[WORK ITEM] Below, find the line containing "Click Kimmich's £16,725,047 annual wage" and the line containing "Task: Click the money bag icon"; reproduce exactly those two and every line between them, omitting pictures.

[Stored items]

━━━━━━━━━━━━━━━━━━━━━━━━━━━━━━

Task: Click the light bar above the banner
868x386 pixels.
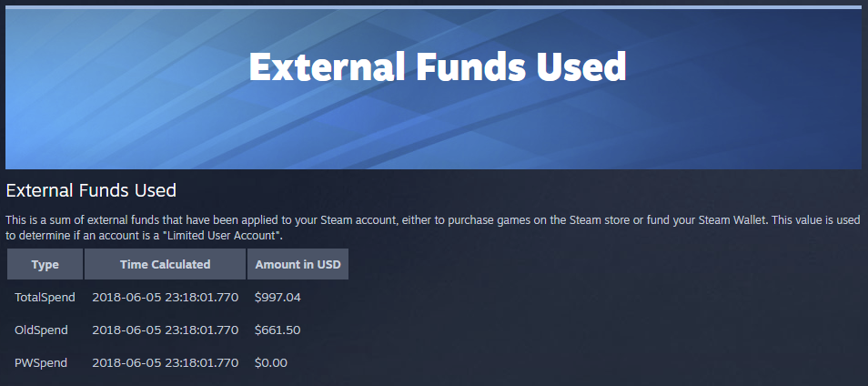Action: click(433, 7)
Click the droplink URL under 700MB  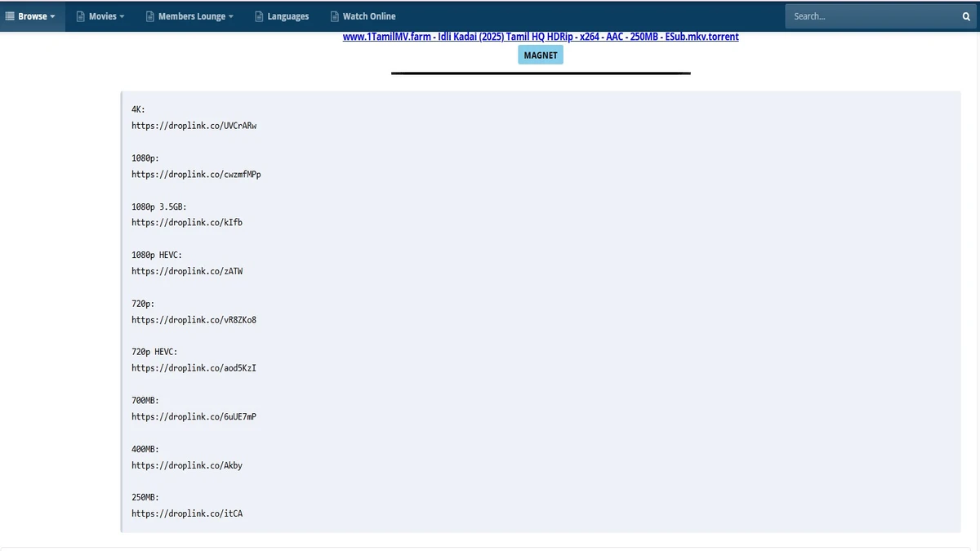click(x=194, y=416)
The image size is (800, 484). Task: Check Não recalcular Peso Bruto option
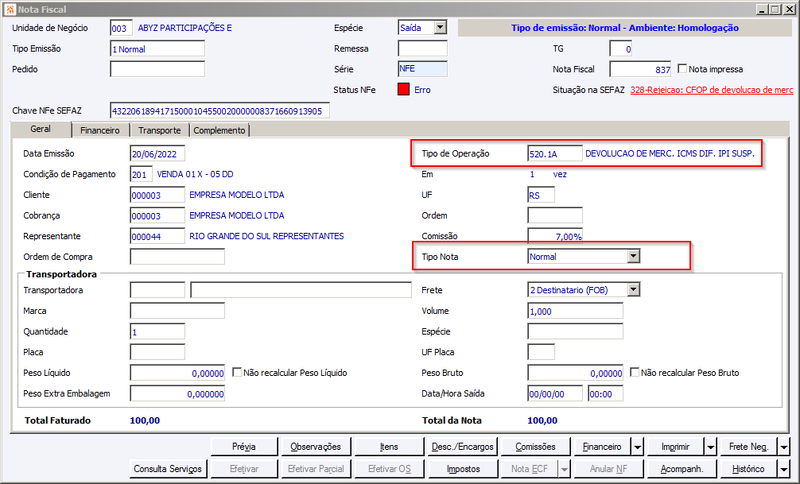tap(634, 372)
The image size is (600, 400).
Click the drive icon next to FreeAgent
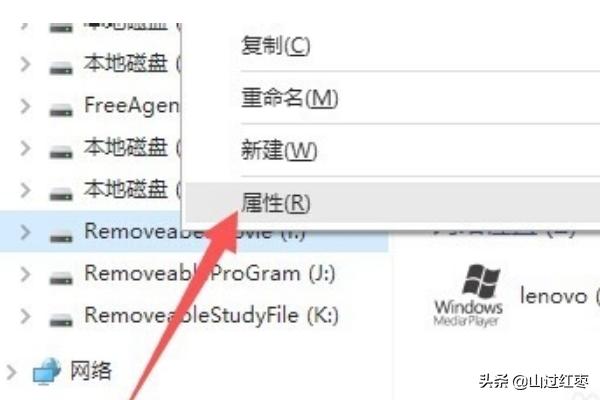61,110
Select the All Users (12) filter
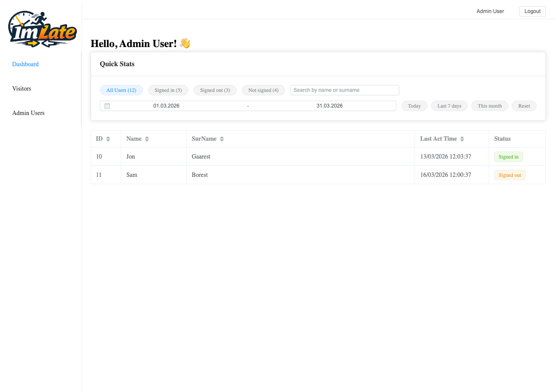Image resolution: width=558 pixels, height=392 pixels. (121, 90)
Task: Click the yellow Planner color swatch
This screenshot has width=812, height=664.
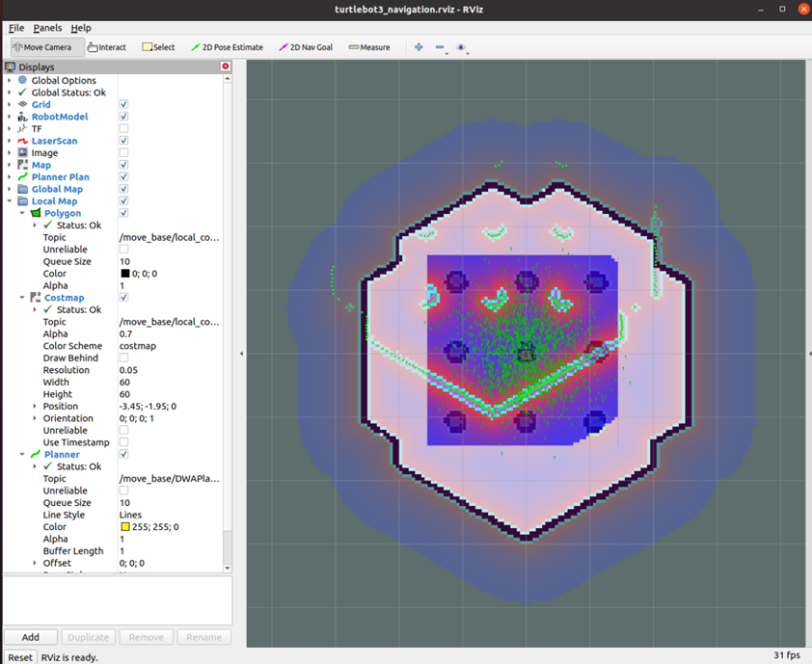Action: click(x=124, y=527)
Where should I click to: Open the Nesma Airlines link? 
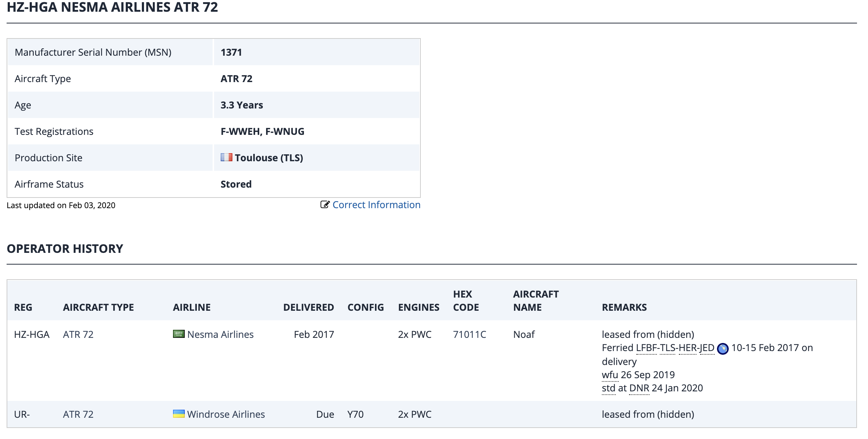[x=220, y=335]
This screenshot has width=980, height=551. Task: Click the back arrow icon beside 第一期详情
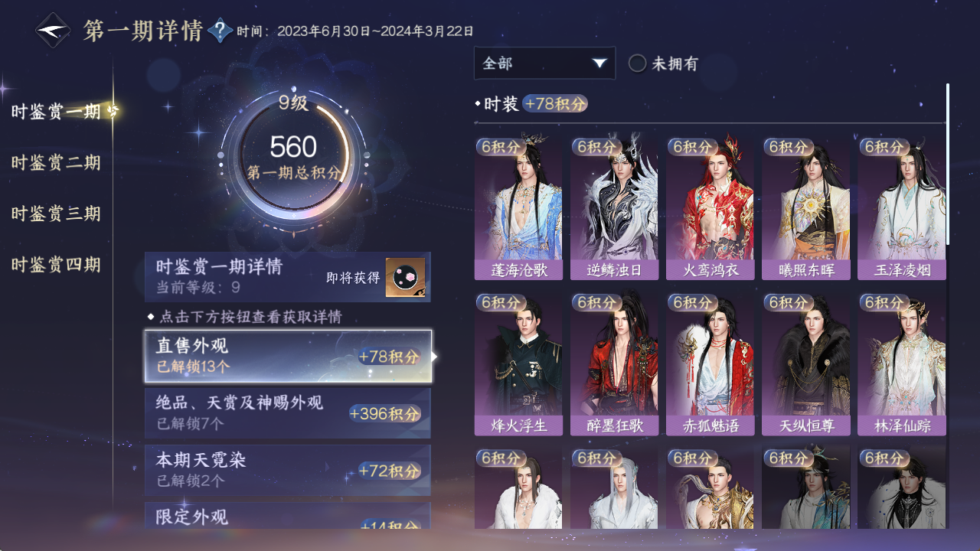(x=54, y=31)
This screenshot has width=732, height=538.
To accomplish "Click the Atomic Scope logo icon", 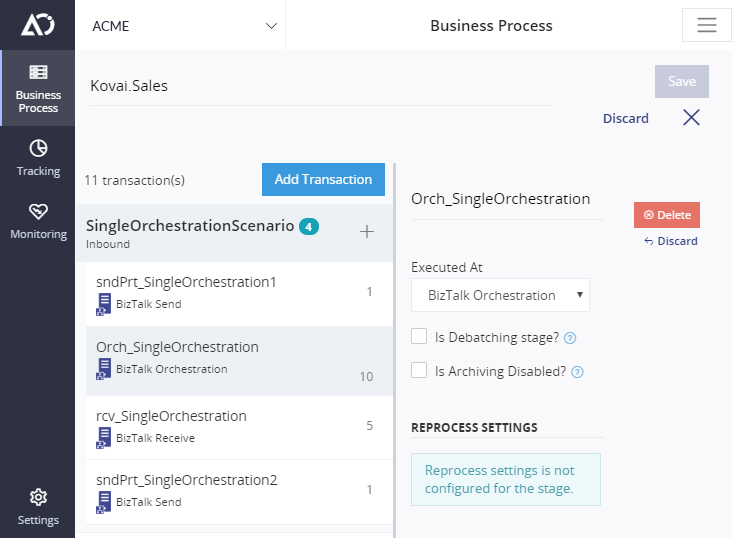I will coord(38,24).
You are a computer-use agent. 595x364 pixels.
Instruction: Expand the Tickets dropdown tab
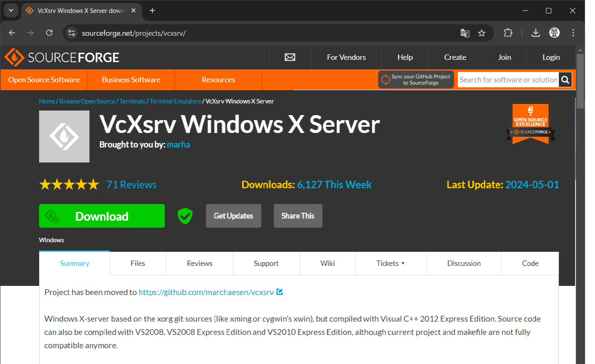pos(390,263)
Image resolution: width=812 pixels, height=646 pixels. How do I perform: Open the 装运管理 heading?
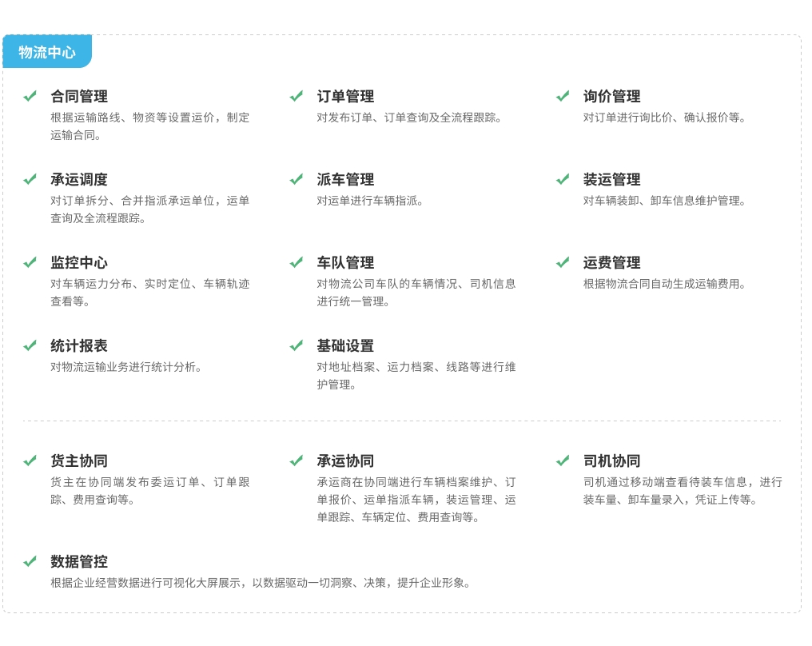[x=611, y=179]
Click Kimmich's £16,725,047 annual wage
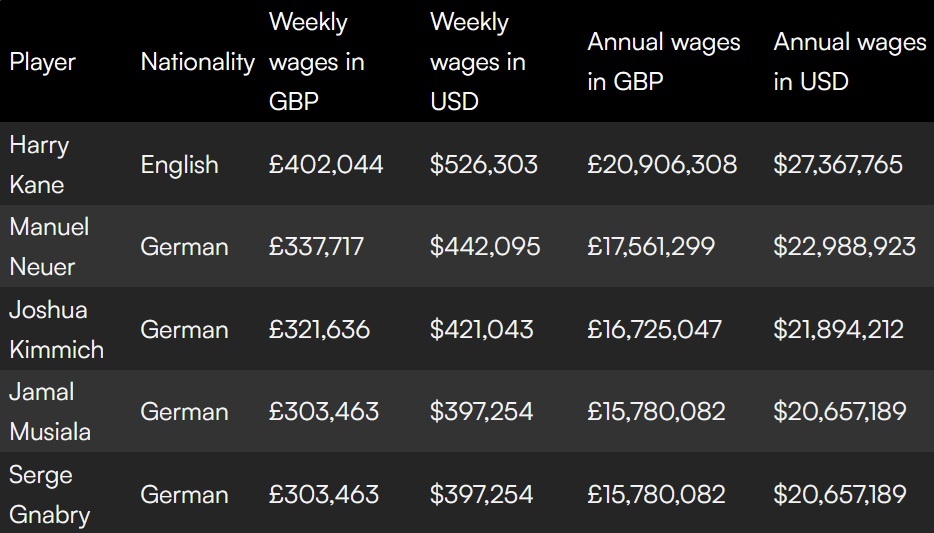Image resolution: width=934 pixels, height=533 pixels. click(654, 330)
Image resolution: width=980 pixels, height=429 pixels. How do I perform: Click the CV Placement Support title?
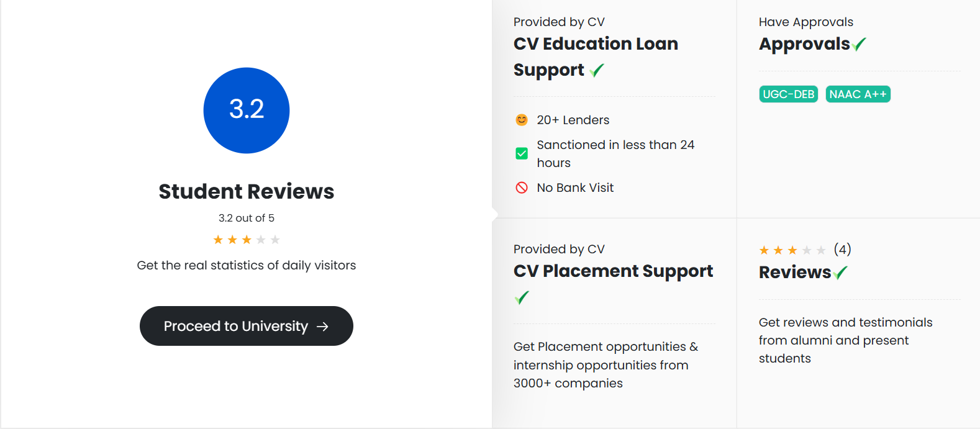click(614, 271)
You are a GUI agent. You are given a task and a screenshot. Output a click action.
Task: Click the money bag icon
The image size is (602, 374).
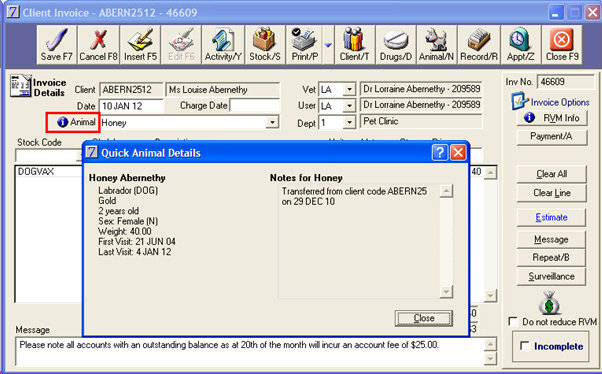549,303
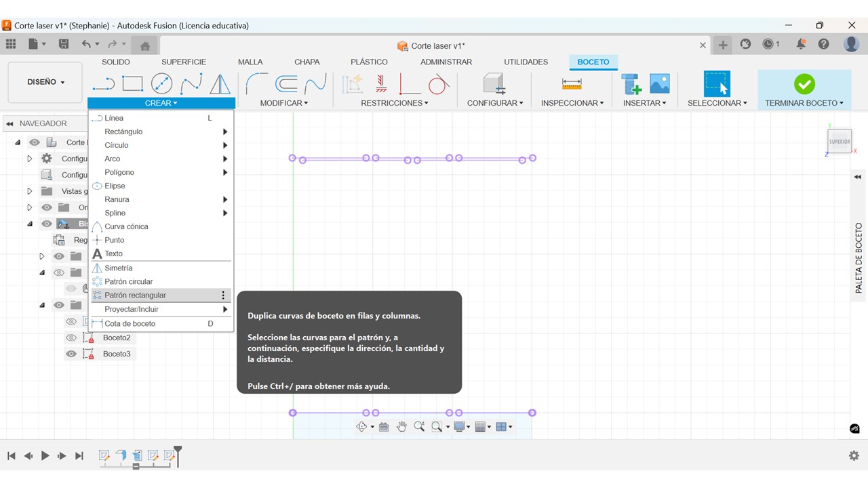Click the Fillet tool icon under Modificar

point(256,84)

━━━━━━━━━━━━━━━━━━━━━━━━━━━━━━

[ANSWER TO THE EXERCISE]
Click Kimmich's £16,725,047 annual wage
Image resolution: width=934 pixels, height=533 pixels. click(654, 330)
Image resolution: width=980 pixels, height=429 pixels. How do I perform: Click the CV Placement Support title?
click(614, 271)
You are a GUI agent. You are given a task and a screenshot. Output a click action.
Task: Click the money bag icon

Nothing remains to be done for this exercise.